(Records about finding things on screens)

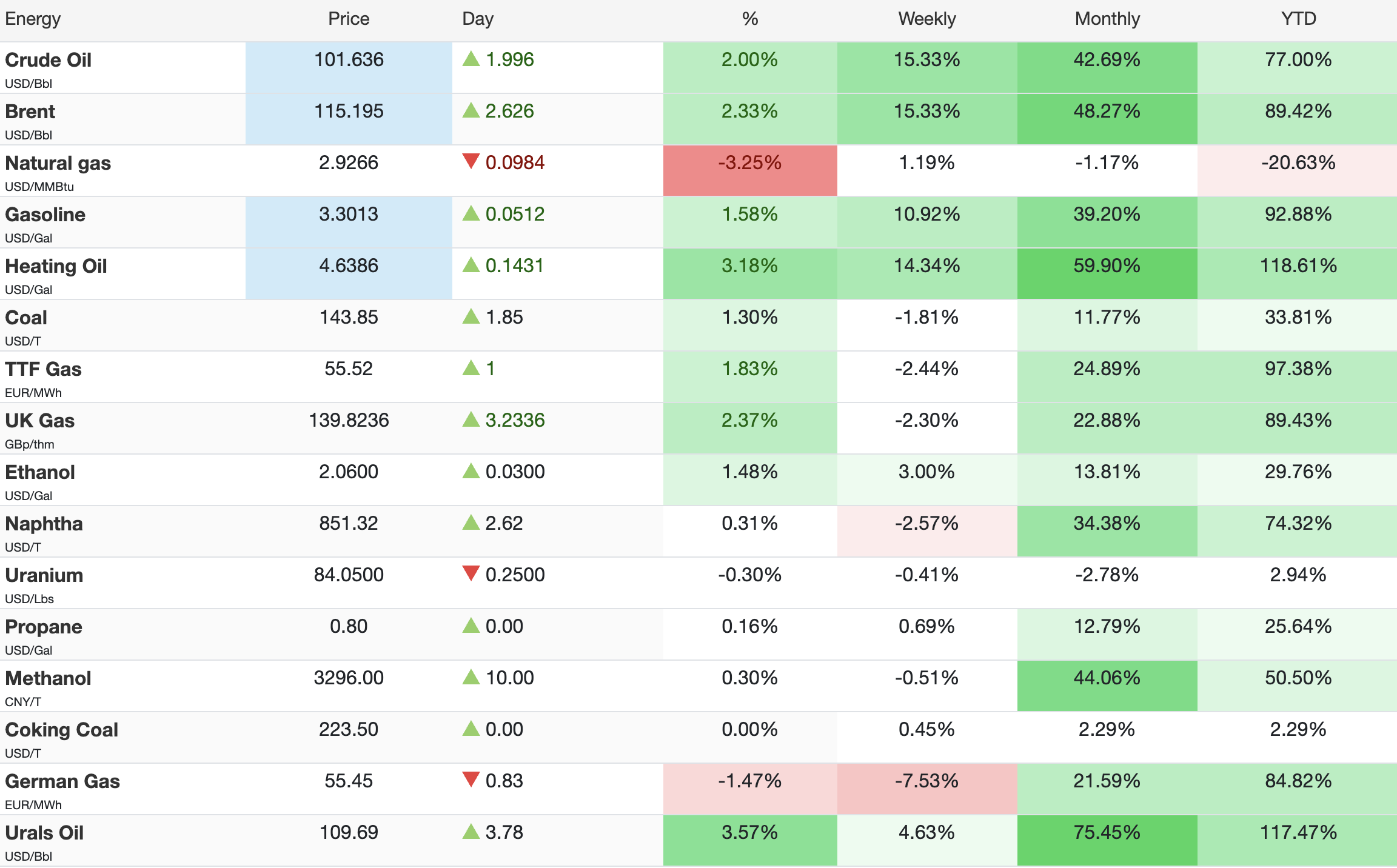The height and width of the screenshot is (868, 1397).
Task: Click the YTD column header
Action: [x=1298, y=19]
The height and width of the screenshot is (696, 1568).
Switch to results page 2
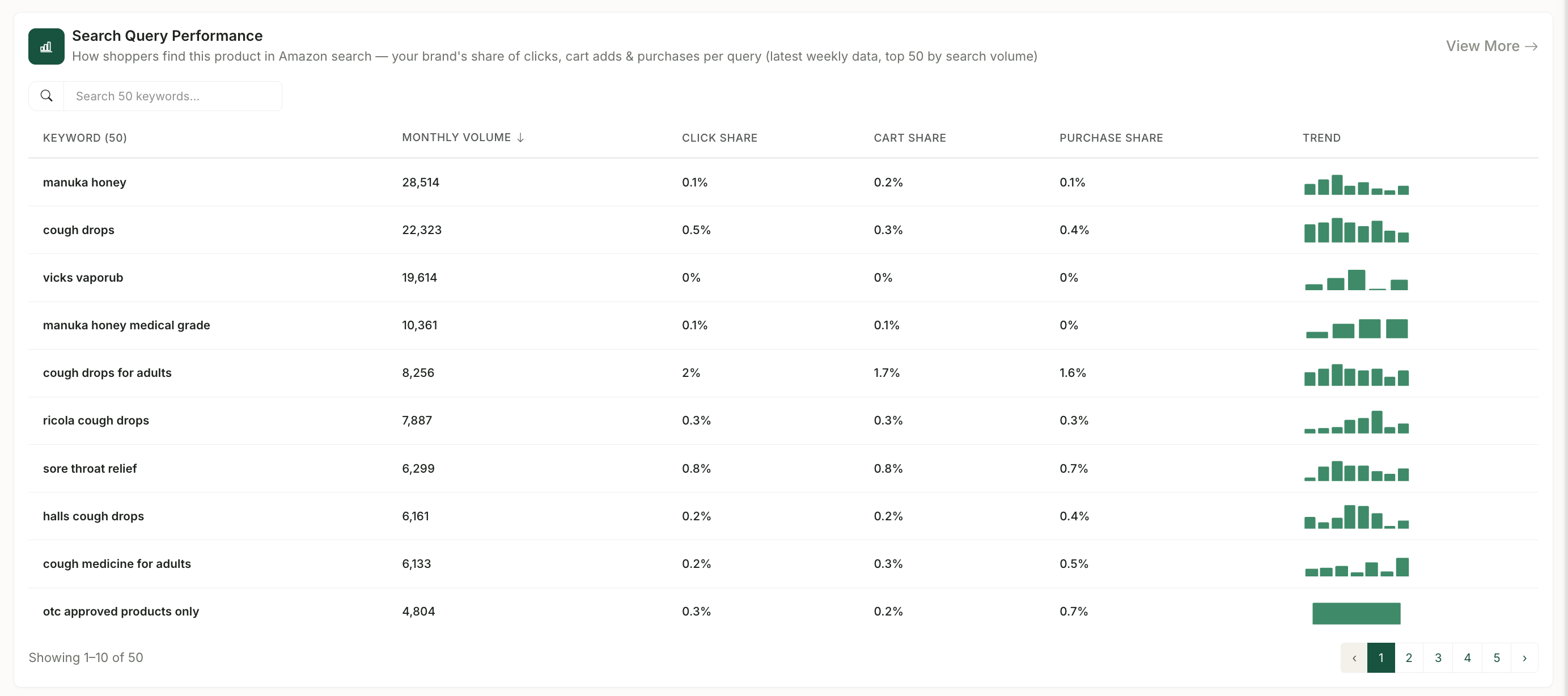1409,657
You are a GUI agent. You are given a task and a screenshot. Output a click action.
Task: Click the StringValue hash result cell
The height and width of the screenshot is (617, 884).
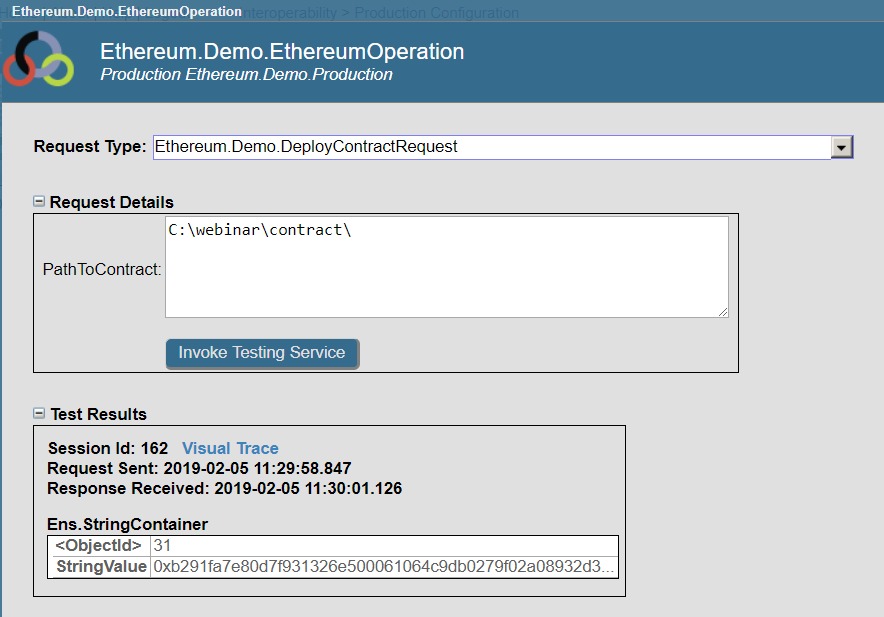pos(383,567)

> Challenge: Scale the listing from the line containing "You are a GUI" through the end of the listing, both ends included, and write those lines out again with the requests unchanged, but with every coordinate in the answers multiplied by 1.05 and rounded to a whole number, halves rounded up. Leave the pictures out.

> Task response:
You are a GUI agent. You are given a task and a screenshot. Output a click action.
Task: Click the StringValue hash result cell
The height and width of the screenshot is (617, 884).
pos(402,595)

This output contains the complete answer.